Masalahnya berawal ketika ketujuh anak kembar ini memiliki pikiran
bahwa diri mereka sendirilah yang paling hebat. Ketika mereka mulai
mengeksklusifan diri mereka.
Saudara-Saudara,
dari cerita ini, kita bisa menarik sesuatu yang baik, bahwa dengan
mengeksklusifkan diri itu dapat menimbulkan masalah. Kita harus waspada
karena kita bisa saja terjebak pada pemikiran yang sama, bahwa bisa saja
kita menganggap bahwa saya atau kelompok saya lebih baik dari yang
lain. Cerita ketujuh anak kembar ini ingin menyampaikan masalah
moralitas saja. Tuhan Yesus tidak menginginkan kita untuk memiliki karakter yang mengeksklusifkan diri dari sesama orang percaya.
John
dan Andy bersahabat sejak kecil. Saat mereka remaja, pecahlah perang
dunia kedua. Mereka berdua harus ikut wajib militer. Mereka ditugaskan
di garis depan medan perang. Pada suatu pagi yang berkabut, kapten
mereka memimpin mereka untuk menyerang markas musuh. Namun, sinar
matahari telah menghapus kabut itu sebelum mereka sampai di dekat markas
musuh. Mereka pun langsung terlihat oleh musuh. Musuh segera menembak
mereka secara membabi buta. Mereka kemudian berusaha lari
menyelamatkan diri, termasuk John dan Andy. Sesampainya di markas,
ternyata John tidak ada. Andy segera meminta ijin kepada kaptennya
untuk mencari Andy di daerah musuh. Tentu saja kapten itu menolak
karena itu sangat berbahaya. Bisa jadi John juga telah meninggal.
Namun, Andy tidak menghiraukan larangan kaptennya. Ia pergi mencari
John.
Setengah jam kemudian Andy kembali dengan berlumuran darah. Sang
kapten pun marah besar dan berkata: “Apa kubilang, John sudah mati dan
kau pun tertembak.

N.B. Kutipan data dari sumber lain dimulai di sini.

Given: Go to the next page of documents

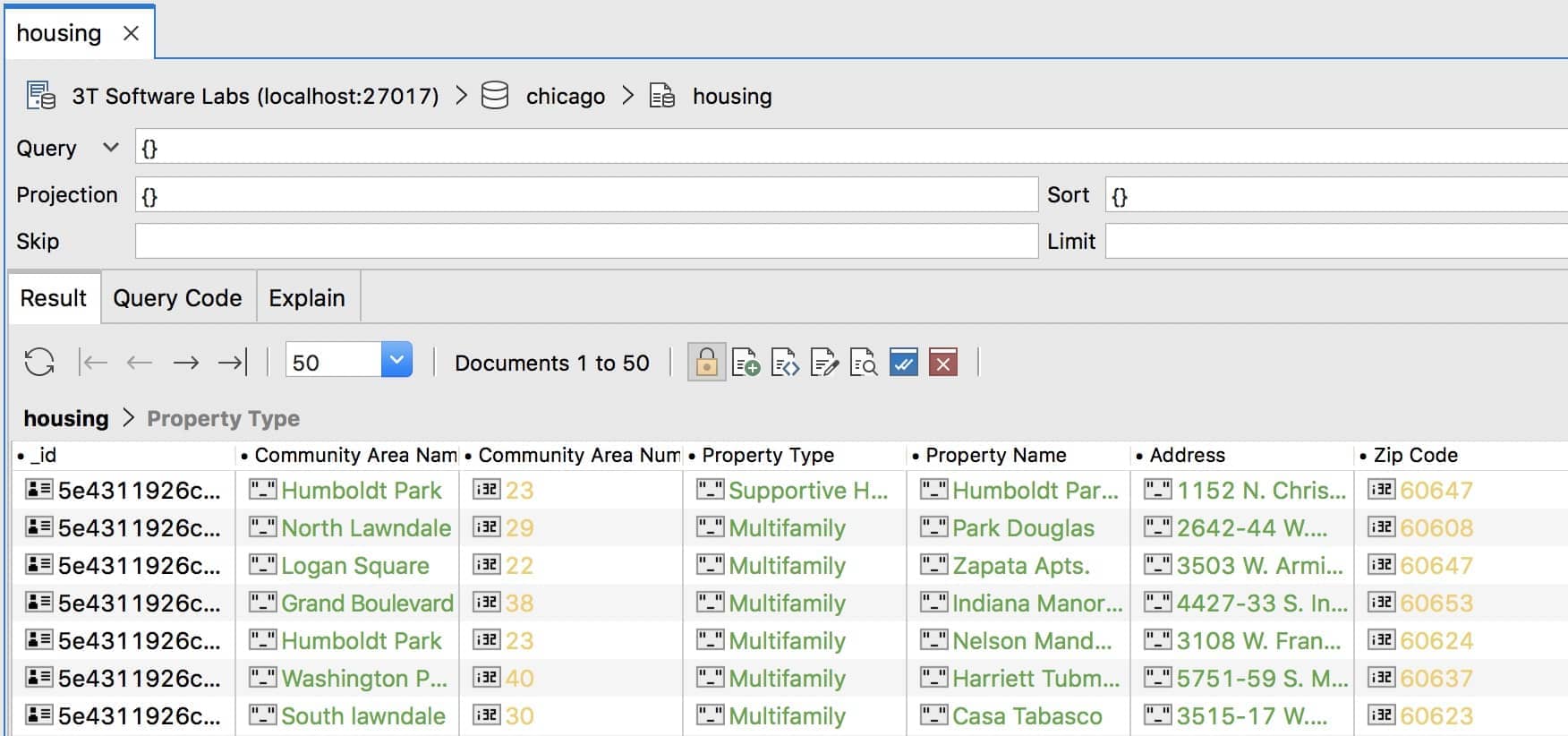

Sungguh sia-sia” Andy berkata: “Tidak sia-sia,
karena aku mendengar kata-kata terakhirnya” Karena penasaran, sang
kapten bertanya lagi” “Memangnya apa yang ia katakan sampai kau rela
mempertaruhkan nyawamu?”
John berkata: “Saya tahu kau pasti akan
kembali mencariku, aku mengasihimu sahabatku” Dia mengatakannya sambil
tersenyum puas. Oleh karena kasihnya kepada John, Andy rela
mempertaruhkan nyawanya untuk mencari sahabatnya ini. Memang usaha Andy
ini tampaknya sia-sia karena Andy tertembak dan John meninggal. Namun,
sebenarnya hal ini tidak sia-sia karena sampai akhir hidupnya, John
melihat bahwa Andy, sahabatnya ini tetap mengasihi dia.
Ada
dua orang pria yang bersahabat. Mereka bernama Albert Durer dan Hans.

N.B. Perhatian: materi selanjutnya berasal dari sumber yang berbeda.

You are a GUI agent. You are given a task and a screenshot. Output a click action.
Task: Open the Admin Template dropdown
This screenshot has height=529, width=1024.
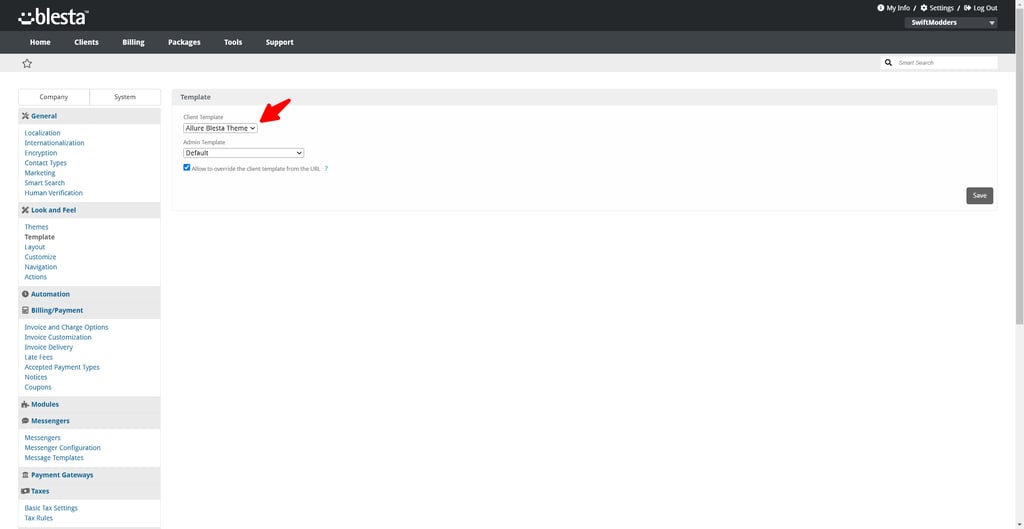click(243, 153)

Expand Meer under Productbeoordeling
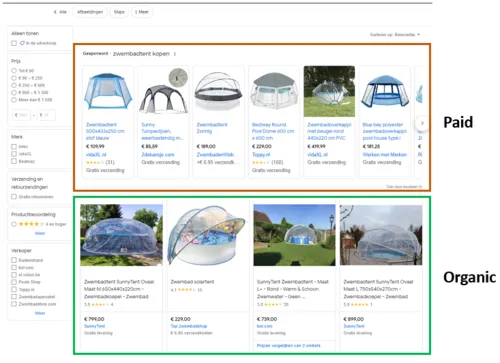click(40, 233)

Mereka ingin sekali masuk ke sekolah seni lukis dan pahat. Masalahnya,
mereka tidak mempunyai uang. Kemudian Hans mempunyai ide untuk
mengatasi masalah tersebut. Hans akan bekerja untuk membiayai kuliah
Albert. Nanti setelah Albert lulus dan menjadi pelukis, maka Albert
yang akan membiayai kuliah Hans. Hans bekerja sebagai kuli bangunan.
Lalu Albert masuk ke sekolah seni lukis dan pahat. Tahun demi tahun pun
berlalu. Akhirnya Albert lulus dari sekolahnya. Dengan penuh
semangat, ia pergi ke rumah Hans.
Ketika tiba di rumah Hans, ia mengetuk pintu berulangkali, namun tidak
ada jawabannya. Lalu Albert mengintip dari jendela. Apa yang
dilihatnya? Ternyata Hans sedang berlutut. Kedua belah tangan
sahabatnya itu mengarah ke atas. Hans sedang berdoa sambil menangis:
“Oh Tuhan, tanganku ini. Tanganku sudah menjadi kaku dan kasar.
Tanganku sudah tidak bisa dipakai untuk melukis. Biarlah Albert saja
yang menjadi pelukis.” Ternyata pekerjaan Hans sebagai seorang kuli
bangunan telah membuat tangannya menjadi kaku dan kasar. Ia tidak
mungkin menjadi pelukis lagi. Apa yang dilakukan Hans ini tentunya
tidak bisa dilupakan Albert seumur hidupnya. Itulah sebabnya, Albert
mengabadikan kasih dan pengorbanan sahabatnya ini dengan membuat suatu
lukisan yang diberi nama “Tangan Berdoa” atau Praying Hand yang sangat terkenal itu.
Saudara-saudara, tentunya kita ingin memiliki sahabat seperti Hans.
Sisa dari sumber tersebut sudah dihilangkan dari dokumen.